There’s something about my recent trip to Ireland which has haunted me, namely the importance of marking one’s ancestors as part of one’s heritage, something about the continuity of time that I found reflected in the gravesite of William Butler Yeats. I had never been much of a grave site enthusiast, had never really made a point of visiting the graves of famous authors or personages, and I sometimes find some’s morbid fascination with the dead to be a bit bizarre, but in this case, I felt like I was visiting my literary heritage and literary legacy. I cannot possibly hope to accomplish as much with prose as Yeats did with poetry, but I nevertheless struggle on to leave my own little mark in the world.
Rosie and I arrived in Sligo coincidentally on Yeats birthday, June 13th, and the whole town was up to its nipples in Guinness in celebration of the big day. The sky was azure blue and nearly cloudless, yet his statue in town wore an impertinent rain slicker and held aloft an umbrella, I suppose as a way of recognizing that the weather in Ireland fairly often fails to cooperate.
We met a true Irish lass, Kerry Cunningham, who oversaw the Yeats museum and who took us on a tour before inviting us to go out back to the patio courtyard for refreshments. A more perfect day there has never been. After listening to youthful Irish bands sing out their plaintive tunes, we headed to Drumcliffe Church, the proper burial site for W.B. Yeats.
His tombstone is emblazoned with one of his most famous poems”
“Cast a cold eye
On life, on death
Horseman, pass by”
To me, the gravestone wasn’t the most remarkable thing about Yeats, though it was certainly memorable. To me, what stood out was the lifelong passion Yeats maintained for the Irish Nationalist Revolutionary Maud Gonne. He proposed to her four times before her marriage to someone else, and proposed yet once again, a final time, after her divorce. She must certainly have been one of the most independent-minded women of all time to turn down the man who had immortalized her in his poetry, but she lives on as an example of yearning and passion and unrequited love (though there are many rumors that Maud Gonne and Yeats did finally, one time, consummate their relationship).

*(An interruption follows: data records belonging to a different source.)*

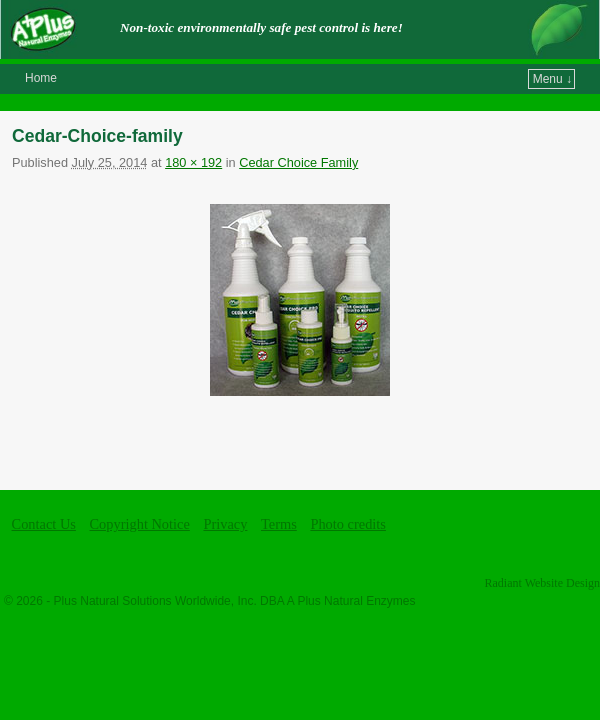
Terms (279, 524)
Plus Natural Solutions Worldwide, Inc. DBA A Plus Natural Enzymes (235, 601)
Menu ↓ (552, 79)
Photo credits (348, 524)
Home (41, 78)
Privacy (225, 524)
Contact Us (44, 524)
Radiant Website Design (542, 583)
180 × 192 (193, 162)
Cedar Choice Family (298, 162)
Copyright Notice (140, 524)
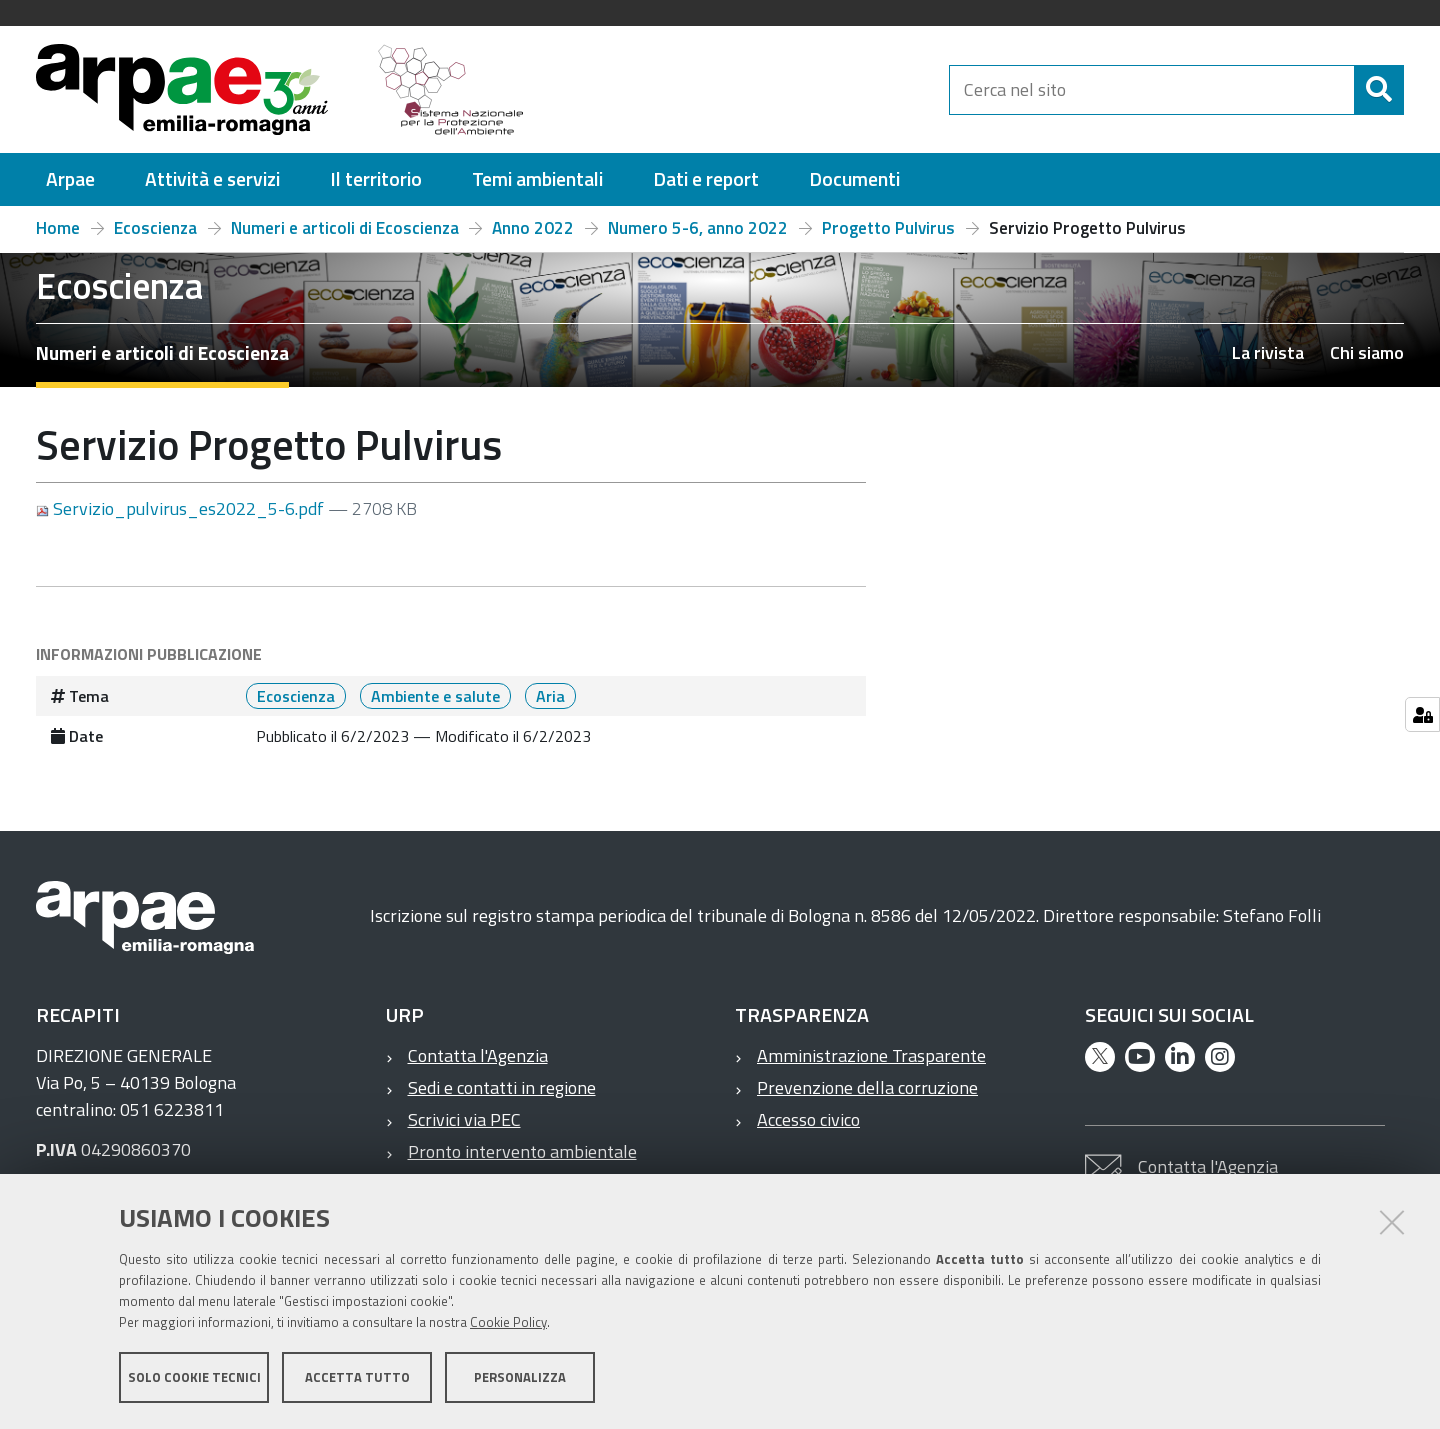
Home (58, 228)
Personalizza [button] (520, 1377)
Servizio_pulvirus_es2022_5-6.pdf (182, 508)
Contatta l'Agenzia (478, 1055)
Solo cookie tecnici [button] (194, 1377)
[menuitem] (70, 179)
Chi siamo (1367, 352)
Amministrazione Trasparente (871, 1055)
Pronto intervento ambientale (522, 1151)
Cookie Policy (508, 1322)
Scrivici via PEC (464, 1119)
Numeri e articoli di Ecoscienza (345, 228)
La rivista (1268, 352)
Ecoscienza (155, 228)
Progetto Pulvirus (888, 228)
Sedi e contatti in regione (502, 1087)
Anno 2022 (533, 228)
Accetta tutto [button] (357, 1377)
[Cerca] (1379, 90)
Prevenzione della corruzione (867, 1087)
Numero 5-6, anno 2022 (698, 228)
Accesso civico (808, 1119)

To me, it serves as an example that we don’t always know what in life is best for us, and is a study in missed opportunities. Yeats, near the end of his life, married a woman named Georgie Hyde-Lees, and it is Georgie who rests at the foot of his grave, with a small marker of her own.
Yeats died at age 74, but he couldn’t have had a fuller life if he had lived to 100, and I myself was grateful to come away with a greater appreciation of the man beyond the legend.